CRISPR raises the notion of designer babies, made-to-order genetic traits and so forth. If CRISPR can successfully change the genome of an embryo, it could forever alter the human gene pool. [snip]Millions of people use online dating sites to select prospects according to physical qualities (e.g., blonde, dancer, pianist), so such screening techniques are familiar. One can break up with a dating partner, however, but not a child.

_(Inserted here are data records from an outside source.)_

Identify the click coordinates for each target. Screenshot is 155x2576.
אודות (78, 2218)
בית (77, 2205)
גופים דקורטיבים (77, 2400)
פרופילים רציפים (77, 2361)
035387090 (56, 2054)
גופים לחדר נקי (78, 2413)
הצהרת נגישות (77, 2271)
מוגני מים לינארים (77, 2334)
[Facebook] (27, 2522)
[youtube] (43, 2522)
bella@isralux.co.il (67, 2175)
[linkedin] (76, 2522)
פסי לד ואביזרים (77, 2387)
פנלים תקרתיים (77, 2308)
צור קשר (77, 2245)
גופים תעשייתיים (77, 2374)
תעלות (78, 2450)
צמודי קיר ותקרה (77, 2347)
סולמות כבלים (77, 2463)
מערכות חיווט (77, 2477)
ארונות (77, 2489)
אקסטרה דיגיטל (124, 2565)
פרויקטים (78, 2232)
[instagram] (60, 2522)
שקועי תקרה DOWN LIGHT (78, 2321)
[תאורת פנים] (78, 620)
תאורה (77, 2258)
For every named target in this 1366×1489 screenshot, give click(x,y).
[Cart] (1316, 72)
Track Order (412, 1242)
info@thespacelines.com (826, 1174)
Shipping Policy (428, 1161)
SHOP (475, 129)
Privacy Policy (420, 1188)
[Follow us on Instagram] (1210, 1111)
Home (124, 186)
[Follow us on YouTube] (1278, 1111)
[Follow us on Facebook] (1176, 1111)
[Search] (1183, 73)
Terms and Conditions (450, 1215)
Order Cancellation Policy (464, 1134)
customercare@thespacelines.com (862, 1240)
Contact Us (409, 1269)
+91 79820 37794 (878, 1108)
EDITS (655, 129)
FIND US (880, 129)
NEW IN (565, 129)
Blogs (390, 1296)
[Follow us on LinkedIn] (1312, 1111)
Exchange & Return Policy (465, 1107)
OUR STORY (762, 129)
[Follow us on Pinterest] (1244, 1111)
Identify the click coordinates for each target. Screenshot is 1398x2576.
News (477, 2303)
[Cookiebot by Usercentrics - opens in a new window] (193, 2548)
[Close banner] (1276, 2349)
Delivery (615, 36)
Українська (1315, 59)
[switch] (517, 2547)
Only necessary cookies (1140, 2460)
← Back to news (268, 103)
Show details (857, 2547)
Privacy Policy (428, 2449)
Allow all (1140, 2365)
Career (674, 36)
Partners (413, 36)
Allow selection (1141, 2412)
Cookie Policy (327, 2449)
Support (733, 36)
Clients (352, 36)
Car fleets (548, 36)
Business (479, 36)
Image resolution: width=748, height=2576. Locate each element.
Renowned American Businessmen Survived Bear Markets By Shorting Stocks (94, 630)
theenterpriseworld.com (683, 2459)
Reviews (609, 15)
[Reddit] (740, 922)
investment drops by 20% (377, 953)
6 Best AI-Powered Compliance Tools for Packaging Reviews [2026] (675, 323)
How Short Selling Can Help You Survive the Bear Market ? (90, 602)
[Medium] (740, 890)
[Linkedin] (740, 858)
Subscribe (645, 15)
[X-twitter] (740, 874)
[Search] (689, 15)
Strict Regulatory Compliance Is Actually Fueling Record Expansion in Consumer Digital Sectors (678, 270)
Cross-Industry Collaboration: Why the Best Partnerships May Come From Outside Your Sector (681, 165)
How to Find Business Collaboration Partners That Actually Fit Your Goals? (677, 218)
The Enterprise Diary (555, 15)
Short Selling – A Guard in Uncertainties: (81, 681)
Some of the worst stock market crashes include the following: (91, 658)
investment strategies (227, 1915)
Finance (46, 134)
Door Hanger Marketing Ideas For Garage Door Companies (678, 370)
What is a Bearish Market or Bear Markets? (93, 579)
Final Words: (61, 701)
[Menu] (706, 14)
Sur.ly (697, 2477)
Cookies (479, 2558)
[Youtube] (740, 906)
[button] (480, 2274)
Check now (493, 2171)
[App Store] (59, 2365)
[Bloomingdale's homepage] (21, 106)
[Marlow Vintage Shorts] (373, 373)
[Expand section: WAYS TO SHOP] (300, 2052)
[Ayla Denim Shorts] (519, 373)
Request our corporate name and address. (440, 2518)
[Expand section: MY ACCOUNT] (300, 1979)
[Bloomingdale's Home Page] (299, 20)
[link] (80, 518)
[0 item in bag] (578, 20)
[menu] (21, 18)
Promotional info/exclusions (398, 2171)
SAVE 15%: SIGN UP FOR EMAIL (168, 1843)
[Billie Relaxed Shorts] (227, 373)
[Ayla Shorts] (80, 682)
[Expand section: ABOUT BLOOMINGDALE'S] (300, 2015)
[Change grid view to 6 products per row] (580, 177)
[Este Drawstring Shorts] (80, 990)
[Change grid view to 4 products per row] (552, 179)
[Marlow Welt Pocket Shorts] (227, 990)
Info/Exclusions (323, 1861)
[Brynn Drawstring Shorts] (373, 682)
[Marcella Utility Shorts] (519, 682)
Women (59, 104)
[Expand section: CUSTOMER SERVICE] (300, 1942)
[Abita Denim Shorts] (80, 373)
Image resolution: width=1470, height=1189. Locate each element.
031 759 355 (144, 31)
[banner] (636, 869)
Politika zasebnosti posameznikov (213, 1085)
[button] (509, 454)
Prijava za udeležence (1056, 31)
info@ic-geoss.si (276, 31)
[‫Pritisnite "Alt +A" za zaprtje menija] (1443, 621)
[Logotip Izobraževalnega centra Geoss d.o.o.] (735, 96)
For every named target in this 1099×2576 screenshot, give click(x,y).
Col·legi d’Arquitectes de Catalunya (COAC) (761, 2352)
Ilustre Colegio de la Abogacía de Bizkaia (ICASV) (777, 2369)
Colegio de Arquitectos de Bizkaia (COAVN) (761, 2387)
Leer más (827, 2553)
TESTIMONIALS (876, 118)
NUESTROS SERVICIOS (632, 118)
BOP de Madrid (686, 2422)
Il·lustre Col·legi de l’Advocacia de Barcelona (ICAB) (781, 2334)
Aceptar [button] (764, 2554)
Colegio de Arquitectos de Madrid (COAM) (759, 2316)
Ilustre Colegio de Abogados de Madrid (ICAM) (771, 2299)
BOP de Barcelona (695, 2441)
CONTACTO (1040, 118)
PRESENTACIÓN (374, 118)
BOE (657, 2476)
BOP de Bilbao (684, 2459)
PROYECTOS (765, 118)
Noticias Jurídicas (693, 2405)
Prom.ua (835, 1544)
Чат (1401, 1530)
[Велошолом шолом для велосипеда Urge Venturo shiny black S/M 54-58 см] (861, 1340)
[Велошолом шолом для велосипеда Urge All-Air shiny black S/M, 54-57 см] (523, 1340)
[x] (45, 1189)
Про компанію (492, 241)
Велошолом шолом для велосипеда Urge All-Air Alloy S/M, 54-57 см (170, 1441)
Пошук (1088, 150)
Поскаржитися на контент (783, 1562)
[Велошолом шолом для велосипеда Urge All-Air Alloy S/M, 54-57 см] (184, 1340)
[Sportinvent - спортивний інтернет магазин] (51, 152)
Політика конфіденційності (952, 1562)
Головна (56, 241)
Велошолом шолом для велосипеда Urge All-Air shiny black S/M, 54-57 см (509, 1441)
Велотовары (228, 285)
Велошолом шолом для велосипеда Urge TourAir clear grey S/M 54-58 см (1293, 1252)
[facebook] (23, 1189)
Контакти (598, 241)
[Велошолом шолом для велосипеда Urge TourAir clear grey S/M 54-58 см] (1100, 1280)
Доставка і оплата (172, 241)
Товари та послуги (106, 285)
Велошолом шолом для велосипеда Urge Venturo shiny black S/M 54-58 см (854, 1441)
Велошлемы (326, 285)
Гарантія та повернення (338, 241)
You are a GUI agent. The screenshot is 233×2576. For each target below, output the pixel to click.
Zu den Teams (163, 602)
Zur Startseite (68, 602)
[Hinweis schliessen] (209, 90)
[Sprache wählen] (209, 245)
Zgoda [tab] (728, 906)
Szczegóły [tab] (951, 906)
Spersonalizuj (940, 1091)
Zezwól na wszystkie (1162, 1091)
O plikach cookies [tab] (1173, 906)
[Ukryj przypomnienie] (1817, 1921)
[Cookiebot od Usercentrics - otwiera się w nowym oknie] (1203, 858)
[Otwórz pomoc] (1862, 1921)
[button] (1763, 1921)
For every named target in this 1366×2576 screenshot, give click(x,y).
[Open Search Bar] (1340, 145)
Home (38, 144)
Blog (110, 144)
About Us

Niakan is using CRISPR to study genes responsible for infertility, but the technology could just as easily be used to dictate which genes an embryo should, or shouldn’t have. It’s relatively straightforward to decide that the gene that causes sickle cell anemia, for example, a devastating blood disorder that requires people to get regular transfusions of healthy blood cells, should be snipped out. But what about a gene involved in short stature? Or grey hair?
Expect these designer-baby qualms to be dispensed with quickly; the wealthy and connected will do what they want and easily find justifications for their actions (an embryo is just a bunch of cells that's the woman's property, and besides, designing is better than destroying, right?).